Entre idas e vindas em inúmeras escolas, fui aceita no colégio Rui Barbosa, à noite, mas com a condição de sempre está acompanhada de uma auxiliar, já que o local não tinha acessibilidade para receber pessoas com deficiência. Fui fazendo as etapas, do 3º ao 8º ano do primário, bem como, a 1ª, 2ª e 3ª série do ensino médio. Durante todos esses anos, fui acompanhada pela minha família, com a presença da minha mãe mais constante, meu pai e irmão, quando não tinha aula na faculdade.
Fui passando, com um pouco mais de dificuldades que os outros, claro. Em sala de aula eu era ouvinte, minha família copiava as matérias e depois tinha o reforço com uma professora particular, que repassava os conteúdos do dia. Ao concluir ensino médio, minha mãe, sempre ela, sem consultar ninguém, fez minha inscrição em todas as faculdades particulares existente, porque queria avaliar meu nível de conhecimento, já que eu tinha ajuda da família. Para surpresa de todos, fui aprovada em duas faculdades, a Feapa e Ipiranga, e finalmente tive a tão sonhada festa de vestibular, um grande mix de vitória, superação e muitas lágrimas da família em geral.
Cursei Comunicação Social, com habilitação em Jornalismo. Toda minha jornada universitária, fui acompanhada por anjos, que abraçavam minha causa, me apoiavam e consegui concluir o ensino superior.

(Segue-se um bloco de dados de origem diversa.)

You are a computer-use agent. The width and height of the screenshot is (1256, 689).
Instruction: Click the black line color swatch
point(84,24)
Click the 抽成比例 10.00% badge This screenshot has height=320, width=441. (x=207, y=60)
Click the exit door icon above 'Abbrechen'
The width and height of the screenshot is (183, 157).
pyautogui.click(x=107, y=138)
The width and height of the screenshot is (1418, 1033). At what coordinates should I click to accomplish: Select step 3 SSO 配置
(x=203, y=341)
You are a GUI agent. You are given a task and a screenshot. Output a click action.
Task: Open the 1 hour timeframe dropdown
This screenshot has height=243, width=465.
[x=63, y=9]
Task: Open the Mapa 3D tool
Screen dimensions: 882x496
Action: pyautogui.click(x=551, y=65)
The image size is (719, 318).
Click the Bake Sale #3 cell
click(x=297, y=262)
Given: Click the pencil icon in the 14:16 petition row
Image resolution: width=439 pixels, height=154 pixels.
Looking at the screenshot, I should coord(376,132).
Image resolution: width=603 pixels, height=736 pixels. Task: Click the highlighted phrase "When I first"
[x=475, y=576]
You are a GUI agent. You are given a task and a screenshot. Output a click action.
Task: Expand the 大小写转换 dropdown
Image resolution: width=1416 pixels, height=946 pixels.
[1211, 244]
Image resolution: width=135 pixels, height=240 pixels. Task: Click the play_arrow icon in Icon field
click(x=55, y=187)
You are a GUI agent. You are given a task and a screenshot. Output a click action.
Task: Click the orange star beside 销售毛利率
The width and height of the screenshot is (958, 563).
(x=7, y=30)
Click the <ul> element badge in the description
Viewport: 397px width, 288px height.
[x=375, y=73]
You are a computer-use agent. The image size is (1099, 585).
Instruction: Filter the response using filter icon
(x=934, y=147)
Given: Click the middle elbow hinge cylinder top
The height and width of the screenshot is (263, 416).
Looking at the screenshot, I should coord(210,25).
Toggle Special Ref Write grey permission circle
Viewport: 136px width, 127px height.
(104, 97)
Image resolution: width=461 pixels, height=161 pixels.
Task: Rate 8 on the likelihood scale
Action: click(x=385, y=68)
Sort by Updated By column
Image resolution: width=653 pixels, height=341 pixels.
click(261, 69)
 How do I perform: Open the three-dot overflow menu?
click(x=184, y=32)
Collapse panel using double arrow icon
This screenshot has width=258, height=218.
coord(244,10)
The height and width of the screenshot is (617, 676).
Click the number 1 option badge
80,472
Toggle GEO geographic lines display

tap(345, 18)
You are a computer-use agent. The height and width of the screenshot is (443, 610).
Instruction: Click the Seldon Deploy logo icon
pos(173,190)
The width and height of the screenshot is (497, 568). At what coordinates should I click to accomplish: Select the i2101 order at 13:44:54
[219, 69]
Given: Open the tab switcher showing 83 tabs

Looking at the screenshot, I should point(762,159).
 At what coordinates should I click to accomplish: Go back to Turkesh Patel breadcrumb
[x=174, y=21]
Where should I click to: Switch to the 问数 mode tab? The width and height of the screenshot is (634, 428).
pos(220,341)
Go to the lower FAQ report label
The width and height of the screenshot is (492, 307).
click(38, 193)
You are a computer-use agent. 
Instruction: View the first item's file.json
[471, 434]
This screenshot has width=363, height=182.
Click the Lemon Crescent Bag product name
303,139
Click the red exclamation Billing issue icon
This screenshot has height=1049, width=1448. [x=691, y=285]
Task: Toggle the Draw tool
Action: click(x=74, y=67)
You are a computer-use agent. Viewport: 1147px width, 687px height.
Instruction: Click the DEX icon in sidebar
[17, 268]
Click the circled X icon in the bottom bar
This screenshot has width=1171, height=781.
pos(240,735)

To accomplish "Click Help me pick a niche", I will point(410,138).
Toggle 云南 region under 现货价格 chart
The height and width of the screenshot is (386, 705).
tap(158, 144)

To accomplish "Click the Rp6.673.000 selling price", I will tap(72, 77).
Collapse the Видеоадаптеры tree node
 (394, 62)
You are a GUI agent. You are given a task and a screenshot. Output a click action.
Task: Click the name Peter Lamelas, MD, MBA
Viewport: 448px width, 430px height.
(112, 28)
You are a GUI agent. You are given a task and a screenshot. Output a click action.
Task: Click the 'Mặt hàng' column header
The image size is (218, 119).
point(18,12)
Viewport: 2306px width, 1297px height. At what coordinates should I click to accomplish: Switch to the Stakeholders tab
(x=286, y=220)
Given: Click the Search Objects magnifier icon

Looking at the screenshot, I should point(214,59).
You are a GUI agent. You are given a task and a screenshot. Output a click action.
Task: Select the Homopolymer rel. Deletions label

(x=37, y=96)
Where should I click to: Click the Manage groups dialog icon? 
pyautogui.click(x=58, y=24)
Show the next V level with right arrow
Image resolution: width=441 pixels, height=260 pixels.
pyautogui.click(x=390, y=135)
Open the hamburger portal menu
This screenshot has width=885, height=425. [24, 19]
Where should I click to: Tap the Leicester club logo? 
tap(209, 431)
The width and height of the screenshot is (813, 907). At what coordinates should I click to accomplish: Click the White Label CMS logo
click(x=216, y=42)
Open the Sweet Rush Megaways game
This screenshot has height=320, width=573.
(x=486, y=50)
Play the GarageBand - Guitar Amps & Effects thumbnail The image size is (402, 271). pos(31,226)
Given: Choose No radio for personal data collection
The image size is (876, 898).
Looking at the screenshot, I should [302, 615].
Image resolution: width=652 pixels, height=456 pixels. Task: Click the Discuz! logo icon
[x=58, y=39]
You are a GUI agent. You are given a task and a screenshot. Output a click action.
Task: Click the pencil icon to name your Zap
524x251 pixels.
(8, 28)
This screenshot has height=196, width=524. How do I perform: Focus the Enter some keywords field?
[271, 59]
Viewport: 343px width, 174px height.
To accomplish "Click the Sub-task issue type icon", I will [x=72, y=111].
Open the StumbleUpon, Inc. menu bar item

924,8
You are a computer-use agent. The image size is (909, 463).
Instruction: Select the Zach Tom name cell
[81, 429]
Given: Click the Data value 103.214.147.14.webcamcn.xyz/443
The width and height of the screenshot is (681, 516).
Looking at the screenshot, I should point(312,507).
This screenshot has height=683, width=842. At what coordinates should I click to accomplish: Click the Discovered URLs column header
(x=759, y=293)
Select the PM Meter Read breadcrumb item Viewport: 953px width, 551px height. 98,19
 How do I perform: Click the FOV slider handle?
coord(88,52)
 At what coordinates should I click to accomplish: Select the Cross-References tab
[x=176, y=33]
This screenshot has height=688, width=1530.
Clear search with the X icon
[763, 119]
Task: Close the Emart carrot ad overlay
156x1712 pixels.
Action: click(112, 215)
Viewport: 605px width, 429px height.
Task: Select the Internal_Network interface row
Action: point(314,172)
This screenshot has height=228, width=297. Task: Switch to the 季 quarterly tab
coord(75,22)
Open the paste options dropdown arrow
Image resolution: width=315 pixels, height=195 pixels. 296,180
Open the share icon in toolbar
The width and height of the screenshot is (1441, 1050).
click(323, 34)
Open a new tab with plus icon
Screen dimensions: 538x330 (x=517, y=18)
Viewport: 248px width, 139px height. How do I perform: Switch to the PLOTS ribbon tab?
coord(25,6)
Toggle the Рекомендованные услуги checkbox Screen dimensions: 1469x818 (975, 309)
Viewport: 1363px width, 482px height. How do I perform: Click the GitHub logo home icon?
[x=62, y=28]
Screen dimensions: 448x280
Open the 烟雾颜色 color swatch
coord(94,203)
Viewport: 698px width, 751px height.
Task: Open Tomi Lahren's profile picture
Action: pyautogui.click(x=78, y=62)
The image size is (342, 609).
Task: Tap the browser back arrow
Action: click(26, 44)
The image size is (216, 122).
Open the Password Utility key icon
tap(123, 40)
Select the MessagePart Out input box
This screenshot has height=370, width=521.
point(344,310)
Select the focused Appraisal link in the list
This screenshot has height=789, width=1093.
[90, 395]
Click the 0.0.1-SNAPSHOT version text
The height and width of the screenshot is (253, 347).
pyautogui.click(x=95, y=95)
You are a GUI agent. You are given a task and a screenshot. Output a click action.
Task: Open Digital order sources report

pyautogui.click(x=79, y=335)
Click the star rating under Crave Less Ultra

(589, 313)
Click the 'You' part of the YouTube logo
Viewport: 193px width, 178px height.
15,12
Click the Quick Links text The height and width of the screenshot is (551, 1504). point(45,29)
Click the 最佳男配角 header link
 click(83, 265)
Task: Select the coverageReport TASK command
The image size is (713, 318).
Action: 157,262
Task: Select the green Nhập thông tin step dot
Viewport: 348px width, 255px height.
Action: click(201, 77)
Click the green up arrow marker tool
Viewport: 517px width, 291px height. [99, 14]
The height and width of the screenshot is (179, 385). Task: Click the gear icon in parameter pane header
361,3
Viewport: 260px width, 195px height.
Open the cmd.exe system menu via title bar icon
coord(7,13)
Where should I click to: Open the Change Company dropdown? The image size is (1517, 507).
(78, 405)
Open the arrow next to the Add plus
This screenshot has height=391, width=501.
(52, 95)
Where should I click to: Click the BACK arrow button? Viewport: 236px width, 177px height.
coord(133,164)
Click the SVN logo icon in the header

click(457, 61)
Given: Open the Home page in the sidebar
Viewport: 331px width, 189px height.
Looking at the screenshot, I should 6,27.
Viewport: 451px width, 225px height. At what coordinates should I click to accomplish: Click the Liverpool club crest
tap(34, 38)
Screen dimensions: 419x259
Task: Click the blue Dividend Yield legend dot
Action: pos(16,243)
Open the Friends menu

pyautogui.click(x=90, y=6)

Na faculdade, fiz estágio na RBA e na Prefeitura de Belém, infelizmente não fui aproveitada, não apenas pela baixa visão, mas por falta de recursos ópticos, material de apoio, acessibilidade e profissionais capacitados para receberem e lidarem com pessoas com deficiência.
No dia da minha formatura, minha maior felicidade foi olhar para meus familiares, principalmente minha mãe, que com lágrimas nos olhos, um sorriso largo e o sentimento de: Vencemos, minha filha!
Como disse no início, caso me fosse me questionado novamente se tinha valido a pena, responderia que não. Essa minha conclusão era baseada no desrespeito e na discriminação, falta de oportunidades para pessoas com deficiência, falta do poder público, falta de profissionais capacitados, ferramentas ópticas, bullying e falta de acessibilidade. Nos tornamos vítimas de nós mesmos, como se nossas vidas fossem um fardo para sociedade.
Quando olho para meus pais e eles batem no peito, com orgulho e dizem que venci a ignorância da sociedade, isso me enche de coragem. Sou limitada, mas não é o limite que me define, sou feliz e amada, só preciso de oportunidade de poder ser referência de determinação e mostrar que tenho condições de desenvolver com qualidade as atividades, para atingir os objetivos a mim atribuídos.
Quero agradecer a APAE por me proporcionar essa oportunidade, de ter um espaço para contar um pouco sobre uma jovem, com baixa visão, com diversas dificuldades.